De telles habiletés sont dangereuses et inacceptables.
De nouveaux moyens ne sont en fait que la négation du droit d'un peuple colonisé à disposer de lui-même.
Négation des règles démocratiques que s'est forgée la Communauté Internationale, lourde de risques de guerre.
Daniel PAUL, Député, Président du groupe d'étude de l'Assemblée sur le Sahara Occidental, ne manquait pas d'en manifester son inquiétude dans une question écrite au Ministre des Affaires Etrangères dès mars dernier " il est certain que dans les conditions actuelles, la Communauté Internationale est bafouée dans sa volonté d'aboutir Š Les risques d'une rupture du cessez-le-feu son réels Š L'heure ne doit plus être à des conflits armés pour que les peuples obtiennent le droit de décider de leur avenir ".
Les Nations Unies qui, dans un passé récent, ont assisté impuissantes à d'effroyables massacres, peuvent-elles prendre au Sahara Occidental un nouveau risque ?
Les récentes initiatives prises par James BAKER invitaient plutôt à la lassitude et au découragement. Celui-ci a pourtant affirmé à la dernière rencontre de juin qu'il n'était pas question pour lui de tuer le plan !
La nouvelle rencontre qui doit avoir lieu demain à BERLIN doit résolument réinventer la dynamique installée par les Accords d'Houston en 1997 et imposer, que le Maroc le veuille ou non, avec les moyens que les Nations Unies auront la volonté de se donner, l'organisation d'une consultation référendaire ainsi que les moyens pour mettre en ¦uvre ses résultats.
Dans cette perspective, l'identification déjà bien avancée doit être menée à son terme de sorte de parvenir à la définition incontestable du corps électoral sahraoui, condition indispensable à la tenue du référendum libre et régulier.
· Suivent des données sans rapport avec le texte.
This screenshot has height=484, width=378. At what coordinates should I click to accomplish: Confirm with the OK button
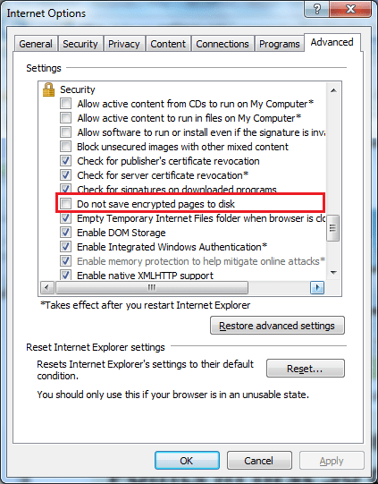pyautogui.click(x=187, y=461)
Le temps presse, la situation est lourde des risques d'une reprise du conflit armé dès l'instant où le Front Polisario aura épuisé toutes les formes pacifiques pour faire respecter les droits du Peuple Sahraoui.
Le temps presse, il faut tout faire pour que les peuples du Maghreb retrouvent enfin la paix. Regarder par exemple les initiatives de Forum et Vérité, toute jeune association des droits de l'homme au Maroc, réunissant depuis 1999 d'anciens prisonniers et d'anciens disparus. En toute fraternité, aidés par des militants marocains, une section Sahara de Forum et Vérité vient d'être créée.
Initiative exemplaire, sans doute porteuse de l'avenir d'un Maghreb réconcilié.
Je vous remercie de votre attention.